Which brings us to Putin. Today we see a Russian regime mostly shorn of ideology  (at least the radical left-wing one of yore), but acting in much the same way as their historic predecessors.  Is the contemporary Russian regime crazy, nuts, paranoid, irrational?  Doesn’t seem so to me.  They have successfully nibbled away at parts of the former Soviet empire, such as South Ossetia in Georgia and Crimea in the Ukraine, and such efforts appear to have worked out quite well for them–to say nothing of their shameless meddling in the US election.

They’re achieving their goals.  Is this irrational?  A charitable explanation would be that they felt threatened by the march of US/NATO/EU influence to their historical doorstep in Eastern Europe and responded with pretty predictable force.  I’m not sympathetic to Putin’s regime in the least, but major powers tend to be sensitive about their near periphery; the US almost blew up the world in 1962 over a similar foray into our own backyard.  While some liberal commentators, such as Talking Points Memo’s Josh Marshall, ponder whether Russian actions are motivated by paranoia and irrationality, it seems odd to describe Putin as irrational when he seems to be playing the game according to a conception of Russia’s strategic national interests better than almost anyone else.
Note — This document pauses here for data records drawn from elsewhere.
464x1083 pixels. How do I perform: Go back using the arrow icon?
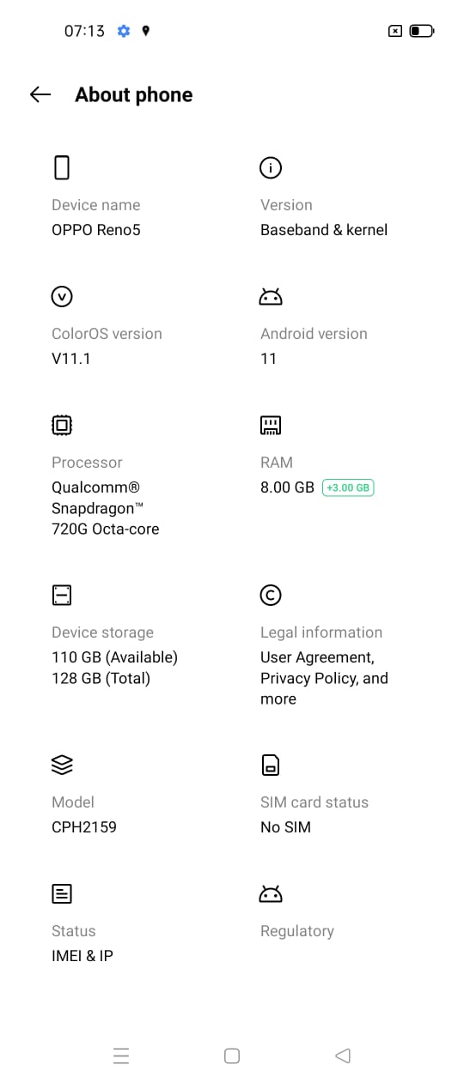click(40, 94)
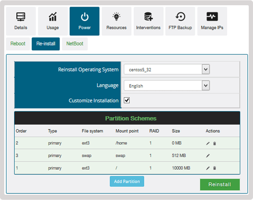
Task: Edit the root / partition pencil icon
Action: pyautogui.click(x=208, y=168)
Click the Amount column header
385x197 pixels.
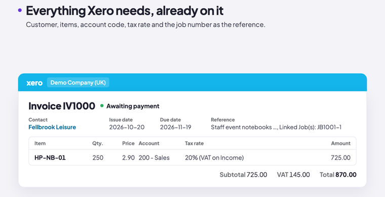(x=341, y=143)
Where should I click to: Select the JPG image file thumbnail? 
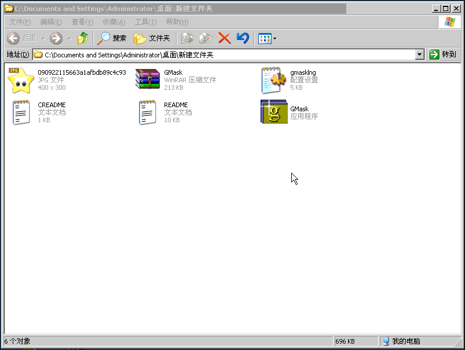[x=21, y=79]
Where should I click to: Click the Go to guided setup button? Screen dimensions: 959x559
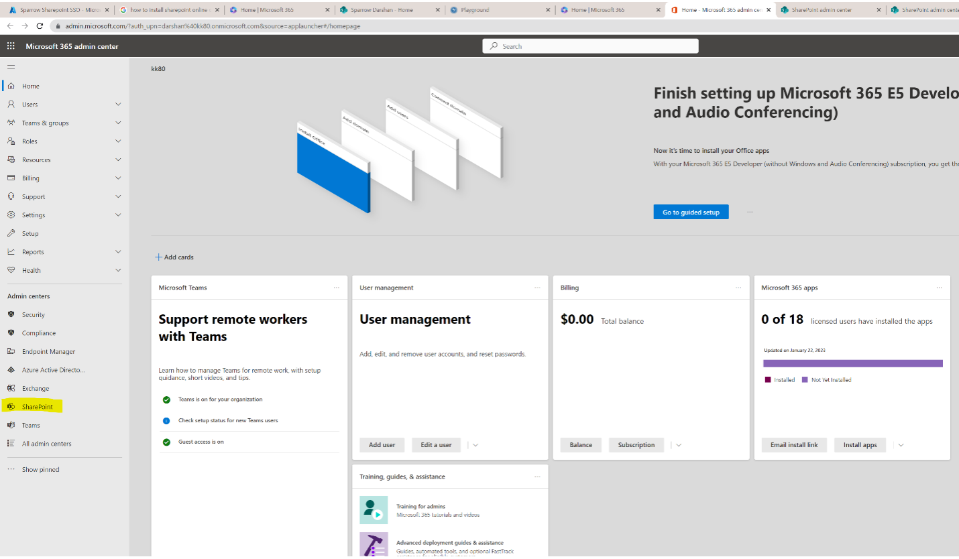(691, 212)
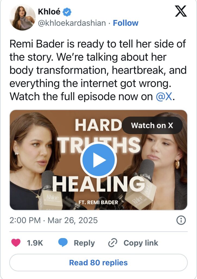Click the Reply speech bubble icon

(x=63, y=243)
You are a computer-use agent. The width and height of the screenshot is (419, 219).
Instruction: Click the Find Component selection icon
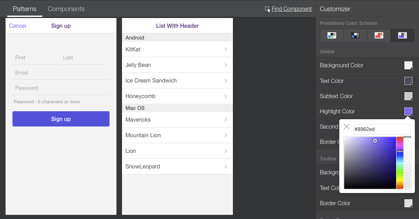[267, 9]
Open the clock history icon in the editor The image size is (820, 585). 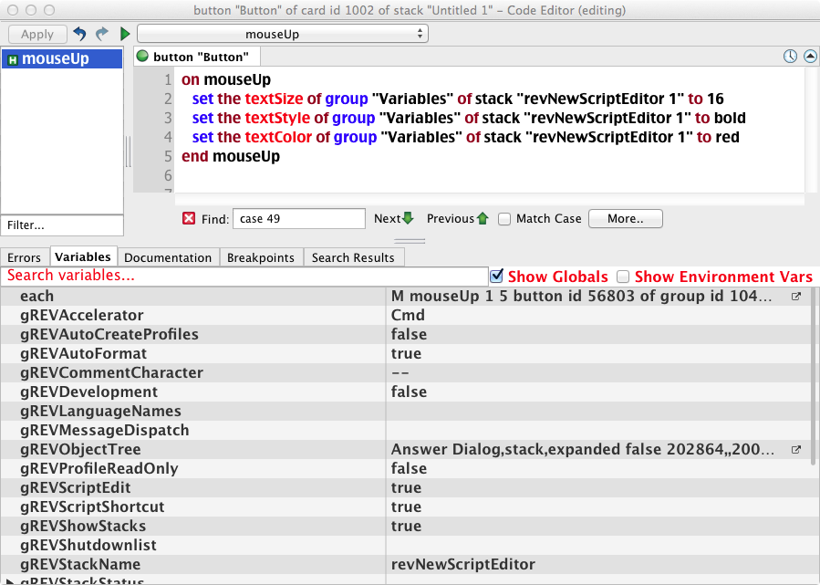coord(791,57)
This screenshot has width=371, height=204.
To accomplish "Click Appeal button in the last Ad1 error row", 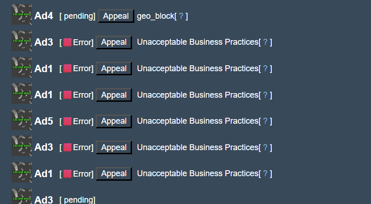I will coord(114,173).
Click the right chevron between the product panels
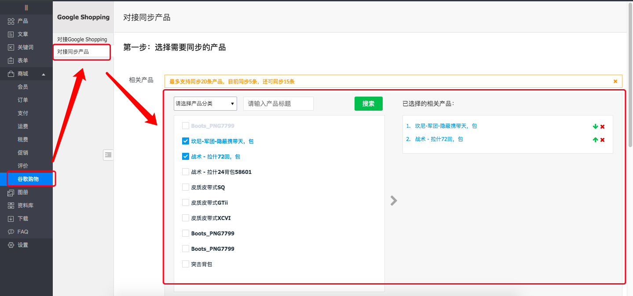Screen dimensions: 633x296 (x=393, y=200)
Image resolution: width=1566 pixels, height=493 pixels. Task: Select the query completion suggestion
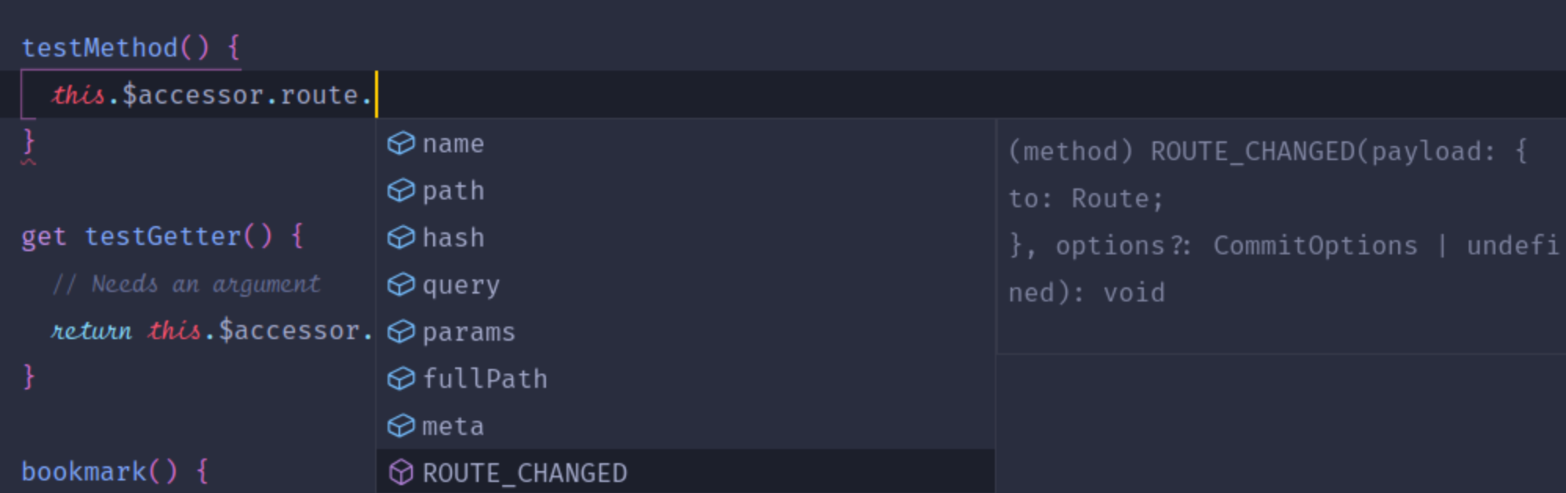point(461,284)
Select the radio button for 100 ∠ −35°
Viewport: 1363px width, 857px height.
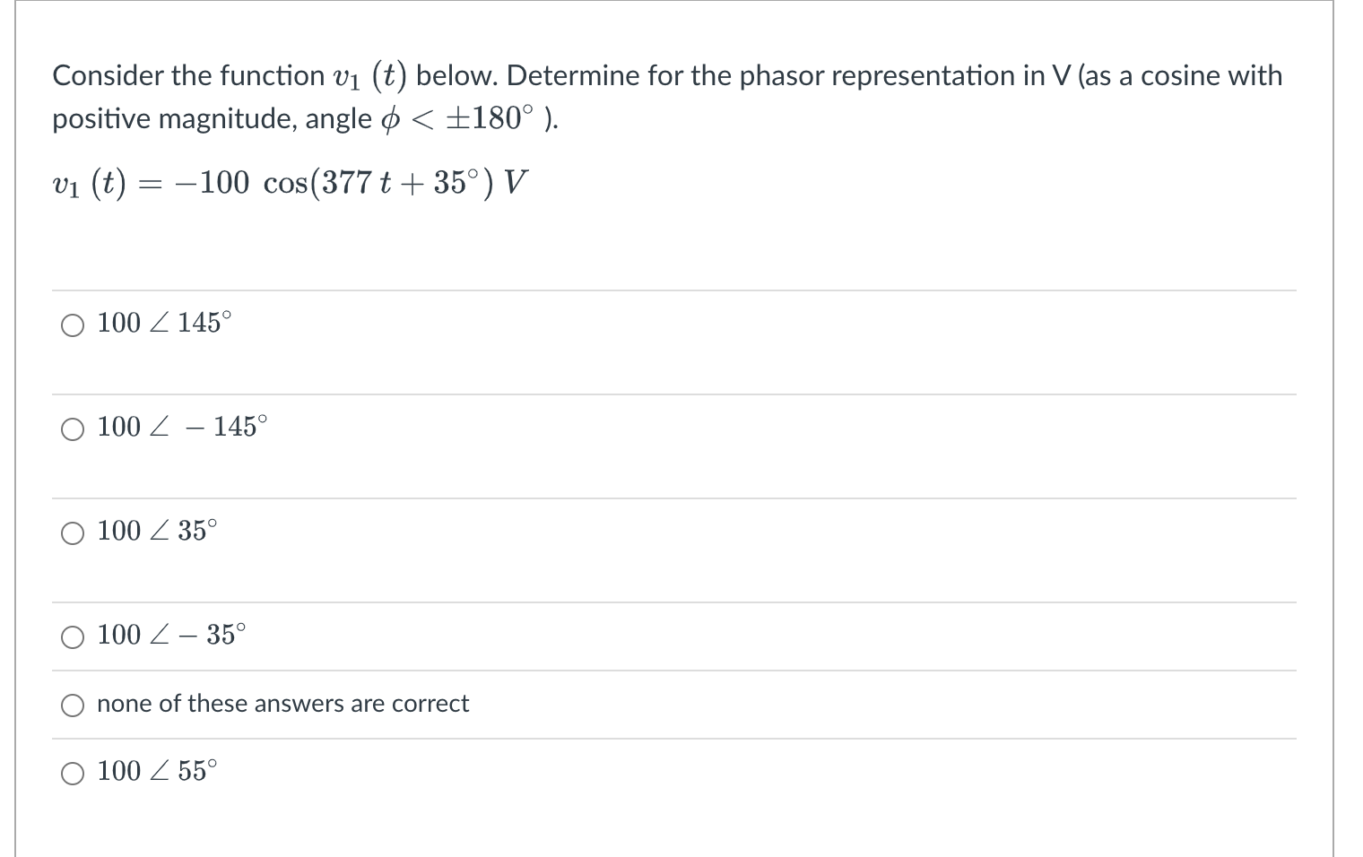click(x=73, y=637)
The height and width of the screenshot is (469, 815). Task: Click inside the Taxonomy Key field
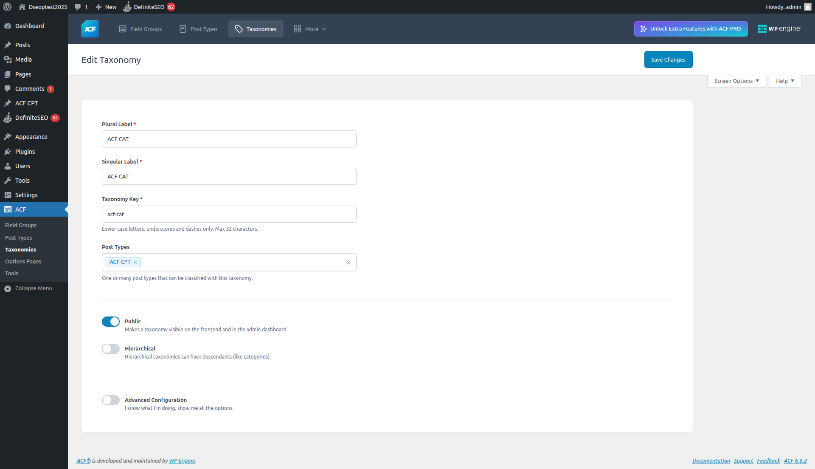(229, 214)
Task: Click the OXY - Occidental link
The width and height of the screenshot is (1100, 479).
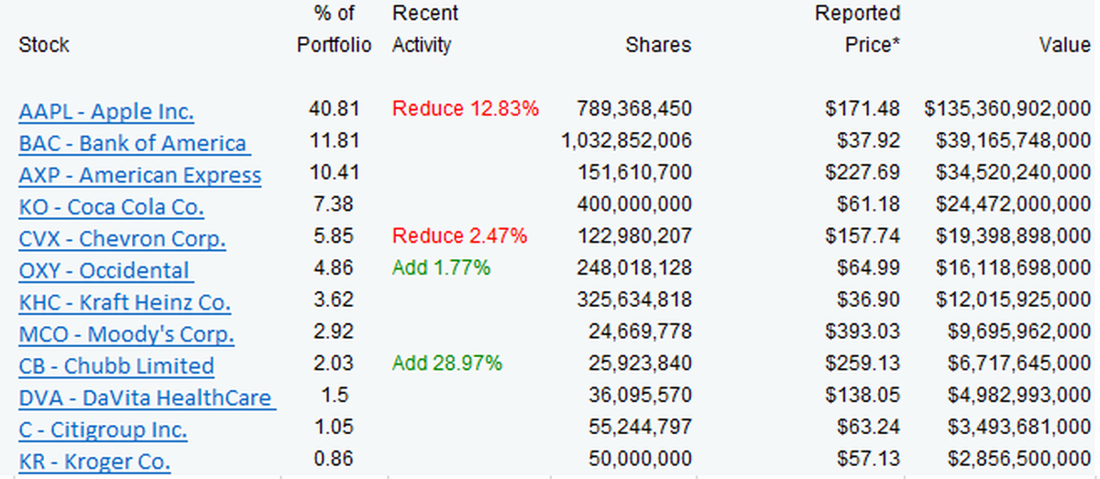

Today’s Russia is a sick country, possibly worse off than it was even under the ailing Soviet state.  It is literally withering away, and only has its sclerotic big-power status to hold on to as its people succumb to negative population growth, alcoholism, poverty, corruption, and so forth.  So it is a scary situation, for sure.  But irrationality just does not seem to be the right frame for this.